** BEGIN ARTICLE **

3.L. Action on Resolution 17-107, a Resolution awarding the Contract for the purchase of two new 2018 Pick-ups, a Chevrolet Silverado ¾ Ton 4x4 Extended Cab Short Box, and a Chevrolet Silverado 4x4 Crew Cab for the Parks, Recreation, & Forestry Dept. through the SD State Bid Contract.
Resolution 17-107
Resolution awarding the contract for the purchase of two (2) New 2018 Pick-ups, a
Chevrolet Silverado ¾ Ton 4x4 Extended Cab Short Box and a Chevrolet Silverado 4x4
Crew Cab for the Parks, Recreation & Forestry Dept. (Parks) through the SD State Bid
Contract.

Whereas, the City of Brookings Parks, Recreation & Forestry Dept. has sought and received the following quote for two new 2018 pick-ups from the Beck Motors, Inc. State
Bid Contract #17144 Item #15 and Item #33: Beck Motors, Inc., Item #15 in the amount of $28,832.00, and Item #33 in the amount of $29,952.00, for a total of $58,784.00; and

Whereas, the two new 2018 Pick-ups, a Chevrolet Silverado ¾ Ton 4x4 Extended Cab
Short Box and a Chevrolet Silverado 4x4 Crew Cab, will be delivered and payment made after January 1, 2018; and

Whereas, the Capital Budget for the purchase is $64,000.

Now Therefore, Be It Resolved that the contract from Beck Motors, Inc. in the amount of
$58,784.00 be accepted.
3.M. Action on Resolution 17-111, a Resolution awarding the Contract for the purchase of one new John Deere 624K Loader for the City of Brookings Street Dept. through Admin Minnesota.
Resolution 17-111
Resolution Awarding a Contract for the purchase of one New John Deere 624K Loader for the City of Brookings Street Department through Admin Minnesota.

Whereas, the City of Brookings Street Department requests action to purchase a new
2018 John Deere 624K Loader from, RDO Equipment; and

Whereas, the RDO Equipment is Contract No. 115215 for an Articulating Wheel Loader
and related accessories from Admin Minnesota Contract Release: L-331(5), a Minnesota State Bid provider; and

Whereas, the City of Brookings will purchase from RDO Equipment, one 2018 John
Deere 624K Loader in the amount of $182,664.25; and

Whereas, the Capital Budget for the purchase of one John Deere 624K Loader is
$190,000.

Whereas, the 2018 John Deere 624K Loader will be delivered and payment made after
January 1, 2018; and

Now, Therefore, Be It Resolved, that the Contract from RDO Equipment for $182,664.25 be accepted.
3.N. Action on a Preliminary Plat for Block 3 and Lots 1-10, Block 4, D&D Addition, a portion of 7th Ave. So., and a portion of 15th St. So.

** END ARTICLE **
** BEGIN GIVEN INFORMATION **

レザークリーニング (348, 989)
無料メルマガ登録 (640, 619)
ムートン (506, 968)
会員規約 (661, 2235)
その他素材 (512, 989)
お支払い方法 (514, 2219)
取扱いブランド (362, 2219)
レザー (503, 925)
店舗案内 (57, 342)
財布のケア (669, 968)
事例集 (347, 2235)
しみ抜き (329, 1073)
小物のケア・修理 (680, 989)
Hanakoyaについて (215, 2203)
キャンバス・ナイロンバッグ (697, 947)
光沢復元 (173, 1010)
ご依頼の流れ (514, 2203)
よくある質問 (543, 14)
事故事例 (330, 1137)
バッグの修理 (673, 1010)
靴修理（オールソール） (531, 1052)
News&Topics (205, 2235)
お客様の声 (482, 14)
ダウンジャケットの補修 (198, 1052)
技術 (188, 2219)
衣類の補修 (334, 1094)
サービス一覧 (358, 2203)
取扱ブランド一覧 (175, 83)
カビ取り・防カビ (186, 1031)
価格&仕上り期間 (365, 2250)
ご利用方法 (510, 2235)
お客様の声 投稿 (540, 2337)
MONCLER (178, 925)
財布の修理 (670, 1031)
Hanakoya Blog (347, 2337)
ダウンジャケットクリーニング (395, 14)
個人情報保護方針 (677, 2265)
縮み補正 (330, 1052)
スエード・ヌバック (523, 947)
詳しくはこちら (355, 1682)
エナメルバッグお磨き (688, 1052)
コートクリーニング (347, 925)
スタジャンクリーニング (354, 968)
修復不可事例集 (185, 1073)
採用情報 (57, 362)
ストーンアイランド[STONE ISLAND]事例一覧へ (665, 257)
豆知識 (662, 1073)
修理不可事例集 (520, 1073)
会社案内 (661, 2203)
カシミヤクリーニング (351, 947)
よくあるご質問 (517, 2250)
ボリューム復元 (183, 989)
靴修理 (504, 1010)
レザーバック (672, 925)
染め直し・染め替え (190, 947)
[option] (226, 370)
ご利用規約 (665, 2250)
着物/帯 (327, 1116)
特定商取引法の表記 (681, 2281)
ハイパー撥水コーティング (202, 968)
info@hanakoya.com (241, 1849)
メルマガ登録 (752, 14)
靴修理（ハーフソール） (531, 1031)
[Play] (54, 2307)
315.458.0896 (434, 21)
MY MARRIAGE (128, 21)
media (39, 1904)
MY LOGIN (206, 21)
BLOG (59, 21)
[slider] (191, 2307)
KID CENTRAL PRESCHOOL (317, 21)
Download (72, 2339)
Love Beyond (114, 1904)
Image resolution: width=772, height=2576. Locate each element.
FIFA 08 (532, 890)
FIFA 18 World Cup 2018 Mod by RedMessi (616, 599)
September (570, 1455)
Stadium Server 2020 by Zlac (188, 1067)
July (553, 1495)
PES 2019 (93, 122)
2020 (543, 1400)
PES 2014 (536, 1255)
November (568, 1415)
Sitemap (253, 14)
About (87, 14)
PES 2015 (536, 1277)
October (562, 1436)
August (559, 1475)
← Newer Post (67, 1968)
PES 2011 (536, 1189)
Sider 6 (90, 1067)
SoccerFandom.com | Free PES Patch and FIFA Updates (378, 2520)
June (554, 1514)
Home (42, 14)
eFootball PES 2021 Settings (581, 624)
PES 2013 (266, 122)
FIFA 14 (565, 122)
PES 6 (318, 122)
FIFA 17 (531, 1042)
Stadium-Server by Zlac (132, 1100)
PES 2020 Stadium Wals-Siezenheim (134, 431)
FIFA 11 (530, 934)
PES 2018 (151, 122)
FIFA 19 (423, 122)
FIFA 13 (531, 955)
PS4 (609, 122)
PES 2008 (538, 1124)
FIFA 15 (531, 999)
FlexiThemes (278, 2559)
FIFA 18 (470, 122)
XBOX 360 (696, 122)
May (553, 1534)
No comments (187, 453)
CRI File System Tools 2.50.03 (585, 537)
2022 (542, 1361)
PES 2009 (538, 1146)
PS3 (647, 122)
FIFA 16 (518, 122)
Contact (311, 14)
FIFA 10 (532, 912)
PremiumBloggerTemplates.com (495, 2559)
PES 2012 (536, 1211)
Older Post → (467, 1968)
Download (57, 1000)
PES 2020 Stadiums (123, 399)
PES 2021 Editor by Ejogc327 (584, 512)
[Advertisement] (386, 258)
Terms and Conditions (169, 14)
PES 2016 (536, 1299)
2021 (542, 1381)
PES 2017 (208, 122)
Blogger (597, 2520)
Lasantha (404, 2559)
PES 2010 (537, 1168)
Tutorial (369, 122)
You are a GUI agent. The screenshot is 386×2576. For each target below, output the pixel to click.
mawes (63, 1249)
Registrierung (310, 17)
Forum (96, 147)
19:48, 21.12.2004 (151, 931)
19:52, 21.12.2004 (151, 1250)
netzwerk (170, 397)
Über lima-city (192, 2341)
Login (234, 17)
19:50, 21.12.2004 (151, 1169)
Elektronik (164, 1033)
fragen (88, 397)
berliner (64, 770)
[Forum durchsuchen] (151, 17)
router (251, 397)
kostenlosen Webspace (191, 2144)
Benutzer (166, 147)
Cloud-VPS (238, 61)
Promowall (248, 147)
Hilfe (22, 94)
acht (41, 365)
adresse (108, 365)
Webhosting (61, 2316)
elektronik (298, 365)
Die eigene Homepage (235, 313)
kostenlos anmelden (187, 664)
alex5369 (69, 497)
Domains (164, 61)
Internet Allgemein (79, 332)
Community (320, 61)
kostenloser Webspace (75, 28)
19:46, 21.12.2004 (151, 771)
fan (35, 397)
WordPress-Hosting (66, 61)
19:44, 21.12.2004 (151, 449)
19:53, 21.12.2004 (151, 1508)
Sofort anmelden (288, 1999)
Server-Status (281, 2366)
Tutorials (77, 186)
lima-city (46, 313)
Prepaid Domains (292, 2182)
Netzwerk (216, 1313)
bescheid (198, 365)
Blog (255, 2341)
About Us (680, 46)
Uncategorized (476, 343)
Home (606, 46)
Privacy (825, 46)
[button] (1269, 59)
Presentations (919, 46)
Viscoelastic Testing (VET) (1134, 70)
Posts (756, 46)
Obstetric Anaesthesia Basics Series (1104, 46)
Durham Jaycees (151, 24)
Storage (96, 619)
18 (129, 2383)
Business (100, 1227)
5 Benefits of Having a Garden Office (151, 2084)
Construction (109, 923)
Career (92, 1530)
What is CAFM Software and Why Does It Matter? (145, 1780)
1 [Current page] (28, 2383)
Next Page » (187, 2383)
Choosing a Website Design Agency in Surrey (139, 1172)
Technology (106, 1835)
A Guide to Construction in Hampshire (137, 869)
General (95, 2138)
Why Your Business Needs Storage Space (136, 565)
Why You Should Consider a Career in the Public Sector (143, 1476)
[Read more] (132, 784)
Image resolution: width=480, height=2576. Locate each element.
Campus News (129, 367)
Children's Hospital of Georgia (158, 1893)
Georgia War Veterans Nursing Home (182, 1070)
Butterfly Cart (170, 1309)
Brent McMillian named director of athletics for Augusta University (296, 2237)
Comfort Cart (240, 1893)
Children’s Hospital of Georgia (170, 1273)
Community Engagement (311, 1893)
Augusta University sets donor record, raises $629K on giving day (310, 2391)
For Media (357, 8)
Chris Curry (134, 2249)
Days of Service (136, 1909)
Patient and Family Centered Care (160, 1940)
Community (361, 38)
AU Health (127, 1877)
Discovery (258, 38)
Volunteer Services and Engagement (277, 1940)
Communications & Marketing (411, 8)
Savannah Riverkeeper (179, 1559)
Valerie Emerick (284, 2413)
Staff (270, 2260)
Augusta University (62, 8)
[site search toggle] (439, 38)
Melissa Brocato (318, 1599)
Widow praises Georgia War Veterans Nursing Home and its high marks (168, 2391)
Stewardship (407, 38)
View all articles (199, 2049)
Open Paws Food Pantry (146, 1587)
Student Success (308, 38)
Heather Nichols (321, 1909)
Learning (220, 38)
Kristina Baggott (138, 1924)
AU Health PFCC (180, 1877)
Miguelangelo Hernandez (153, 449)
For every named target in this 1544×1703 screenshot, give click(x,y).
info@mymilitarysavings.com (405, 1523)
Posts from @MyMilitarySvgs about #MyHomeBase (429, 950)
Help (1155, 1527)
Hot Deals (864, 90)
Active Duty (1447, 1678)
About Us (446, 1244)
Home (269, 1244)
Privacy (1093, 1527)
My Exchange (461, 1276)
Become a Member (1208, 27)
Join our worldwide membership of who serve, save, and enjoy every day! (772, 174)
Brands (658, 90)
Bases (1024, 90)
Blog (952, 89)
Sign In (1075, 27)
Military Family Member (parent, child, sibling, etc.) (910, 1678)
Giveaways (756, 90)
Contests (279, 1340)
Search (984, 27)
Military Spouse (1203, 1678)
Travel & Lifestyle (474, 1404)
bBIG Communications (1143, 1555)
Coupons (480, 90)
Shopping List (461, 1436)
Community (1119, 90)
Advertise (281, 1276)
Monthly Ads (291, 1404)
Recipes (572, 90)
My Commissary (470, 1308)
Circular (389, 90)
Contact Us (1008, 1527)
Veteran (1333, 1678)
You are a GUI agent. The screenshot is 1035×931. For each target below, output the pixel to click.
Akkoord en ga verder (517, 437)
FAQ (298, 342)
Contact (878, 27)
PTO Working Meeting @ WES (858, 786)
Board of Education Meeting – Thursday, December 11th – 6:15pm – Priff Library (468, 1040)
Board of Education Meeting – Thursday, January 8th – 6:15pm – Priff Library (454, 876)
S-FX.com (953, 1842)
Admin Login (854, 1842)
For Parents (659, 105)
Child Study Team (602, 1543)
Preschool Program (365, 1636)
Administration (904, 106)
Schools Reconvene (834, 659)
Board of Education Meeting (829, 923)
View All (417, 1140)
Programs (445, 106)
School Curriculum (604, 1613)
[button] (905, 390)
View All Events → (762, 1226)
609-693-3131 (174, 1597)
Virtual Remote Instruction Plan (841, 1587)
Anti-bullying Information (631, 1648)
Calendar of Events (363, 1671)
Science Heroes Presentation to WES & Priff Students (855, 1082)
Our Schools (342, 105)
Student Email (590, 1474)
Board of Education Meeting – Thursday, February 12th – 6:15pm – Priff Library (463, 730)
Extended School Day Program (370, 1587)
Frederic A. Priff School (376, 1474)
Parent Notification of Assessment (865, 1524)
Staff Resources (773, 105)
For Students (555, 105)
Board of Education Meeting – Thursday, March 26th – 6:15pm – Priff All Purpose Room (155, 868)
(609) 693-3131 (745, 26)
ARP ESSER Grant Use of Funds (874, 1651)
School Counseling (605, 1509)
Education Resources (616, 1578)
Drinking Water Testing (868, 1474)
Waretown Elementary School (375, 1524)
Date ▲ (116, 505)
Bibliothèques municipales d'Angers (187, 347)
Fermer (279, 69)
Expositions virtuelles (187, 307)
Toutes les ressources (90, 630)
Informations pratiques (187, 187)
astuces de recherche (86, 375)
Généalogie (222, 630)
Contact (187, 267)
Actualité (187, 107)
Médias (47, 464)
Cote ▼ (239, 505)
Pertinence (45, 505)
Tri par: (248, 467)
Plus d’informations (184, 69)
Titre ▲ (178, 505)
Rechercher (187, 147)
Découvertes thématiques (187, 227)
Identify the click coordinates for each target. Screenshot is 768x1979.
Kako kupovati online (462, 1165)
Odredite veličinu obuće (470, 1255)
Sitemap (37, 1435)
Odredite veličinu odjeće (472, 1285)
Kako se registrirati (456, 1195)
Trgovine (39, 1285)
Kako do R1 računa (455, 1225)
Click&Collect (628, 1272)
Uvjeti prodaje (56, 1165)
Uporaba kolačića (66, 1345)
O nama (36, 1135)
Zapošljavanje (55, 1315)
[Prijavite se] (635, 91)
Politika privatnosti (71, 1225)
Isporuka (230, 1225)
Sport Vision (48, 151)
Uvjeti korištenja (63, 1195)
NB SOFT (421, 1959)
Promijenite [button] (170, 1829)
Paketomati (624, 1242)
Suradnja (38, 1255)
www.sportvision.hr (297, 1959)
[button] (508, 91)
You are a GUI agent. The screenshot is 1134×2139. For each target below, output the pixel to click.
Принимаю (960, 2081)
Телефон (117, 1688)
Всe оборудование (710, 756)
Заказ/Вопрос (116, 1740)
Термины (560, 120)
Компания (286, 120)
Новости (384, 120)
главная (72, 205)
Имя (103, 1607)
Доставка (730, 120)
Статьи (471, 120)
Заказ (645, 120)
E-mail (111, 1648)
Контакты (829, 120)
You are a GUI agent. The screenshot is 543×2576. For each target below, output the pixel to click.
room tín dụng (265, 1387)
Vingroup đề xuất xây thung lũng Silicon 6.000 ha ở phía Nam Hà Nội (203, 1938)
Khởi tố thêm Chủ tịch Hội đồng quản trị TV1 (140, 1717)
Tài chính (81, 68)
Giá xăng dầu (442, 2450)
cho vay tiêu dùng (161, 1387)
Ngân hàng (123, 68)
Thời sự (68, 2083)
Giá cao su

** END GIVEN INFORMATION **

- THE PROBLEM -
Quote the city purchase resolutions above word for word, everything from "Whereas, the City of Brookings will" down to "for $182,664.25 be accepted.".

- RESULT -
Whereas, the City of Brookings will purchase from RDO Equipment, one 2018 John
Deere 624K Loader in the amount of $182,664.25; and

Whereas, the Capital Budget for the purchase of one John Deere 624K Loader is
$190,000.

Whereas, the 2018 John Deere 624K Loader will be delivered and payment made after
January 1, 2018; and

Now, Therefore, Be It Resolved, that the Contract from RDO Equipment for $182,664.25 be accepted.